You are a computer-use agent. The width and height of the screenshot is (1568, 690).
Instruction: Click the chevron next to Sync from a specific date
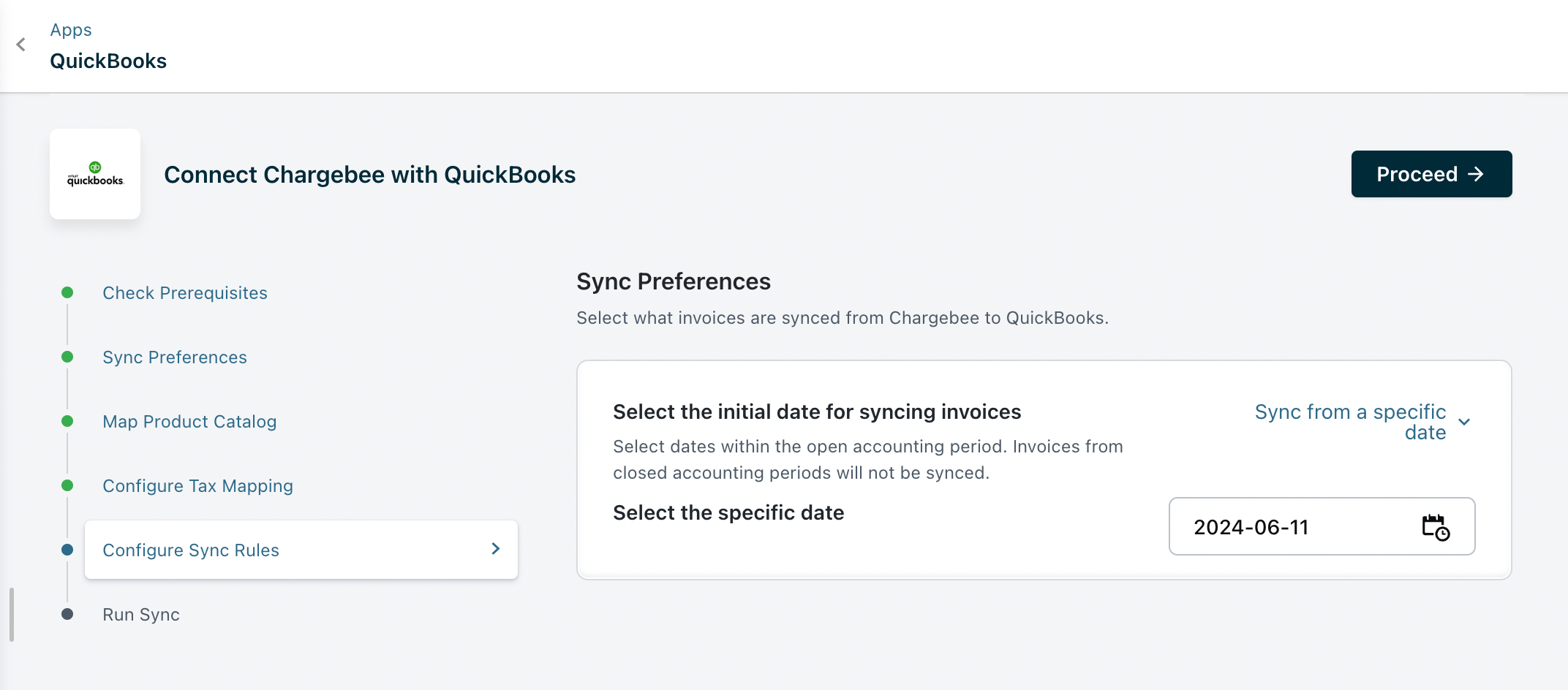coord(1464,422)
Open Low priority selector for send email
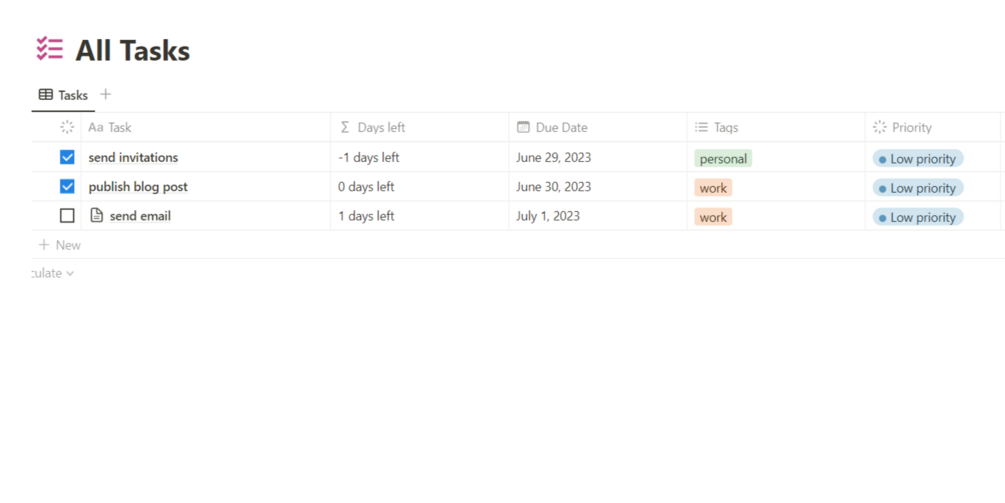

==

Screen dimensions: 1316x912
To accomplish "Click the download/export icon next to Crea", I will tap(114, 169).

Assigned task: Starting at the line above that has "You are a computer-use" and ending at the line that has "Open Low priority selector for send email", copy each line exactly, leaving the pictures out and adding nothing.

Output of the task:
You are a computer-use agent. The width and height of the screenshot is (1568, 690).
Instruction: Click the chevron next to Sync from a specific date
coord(1464,422)
Open Low priority selector for send email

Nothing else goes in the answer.